Insomma, detto da harleysta... Un vero disastro! Un pasticcio aggravato inoltre dal profilarsi al'orizzonte di marchi pronti ad aggredire il mercato italiano ed europeo (come Indian, che in Francia, sfruttando le reti di distribuzione/assistenza di altre case sta conquistando fette importanti di pubblico) e di modelli destinati già da ora ad imporsi senz'altro nel settore custom (è il caso della BMW R18, destinata a mio avviso quasi certamente a suonare come una campana a morto per il segmento intermedio HD).
Per carità di patria, risparmi ipotesi relative ad eventuali dazi sulle merci USA, dei quali certo HD non è responsabile, ma non si può non rilevare come i prezzi alla vendita, tanto del nuovo quanto dell'usato, siano al di là dell'Atlantico più bassi fino ad un terzo rispetto a quelli praticati in Europa... Ciò che ha per risultato un deprezzamento maggiore per i modelli di fascia alta, veduti a cifre mantenute artificialmente molto al di sopra del valore effettivo (come si evince dal prezzo al quale vengono proposti negli States).

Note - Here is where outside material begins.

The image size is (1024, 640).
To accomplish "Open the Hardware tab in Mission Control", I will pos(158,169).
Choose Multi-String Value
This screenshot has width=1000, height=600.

Mi spiego meglio: una Softail Sport Glide ed un Road King costano rispettivamente 18.600 $ e 19.500 $ negli USA; ora, in Italia queste moto 18.900 € e 25.250 € (!) Fermo restando il prezzo pressoché equivalente sul mercato americano, come si giustifica la differenza astronomica (per altri modelli ancora maggiore) tra i prezzi USA/UE del Road King?
Una seria politica di rilancio del marchio HD dovrebbe a mio avviso basarsi su una ristrutturazione complessiva dei prezzi di vendita dei modelli "classici", tagliando al contempo le spese di R&D relative a novità destinate quasi sicuramente a "nascere morte". Il focus potrebbe al limite concentrarsi sullo sviluppo di prototipi maggiormente orientati alla realtà stradale nostrana (fu il caso della Sportster XR: moto innovativa, ma proposta con poca convinzione dalla casa madre, e sovente osteggiata dagli stessi dealers, che preferirono "puntare sul sicuro" rappresentato dalle Sportster Custom e Iron), ed alla portata delle finanze di un pubblico più giovane. Sicuramente, Live Wire e Street Rod non contribuiranno a rilanciare un prodotto in crisi...
Forse in crisi di identità, prima ancora che finanziaria!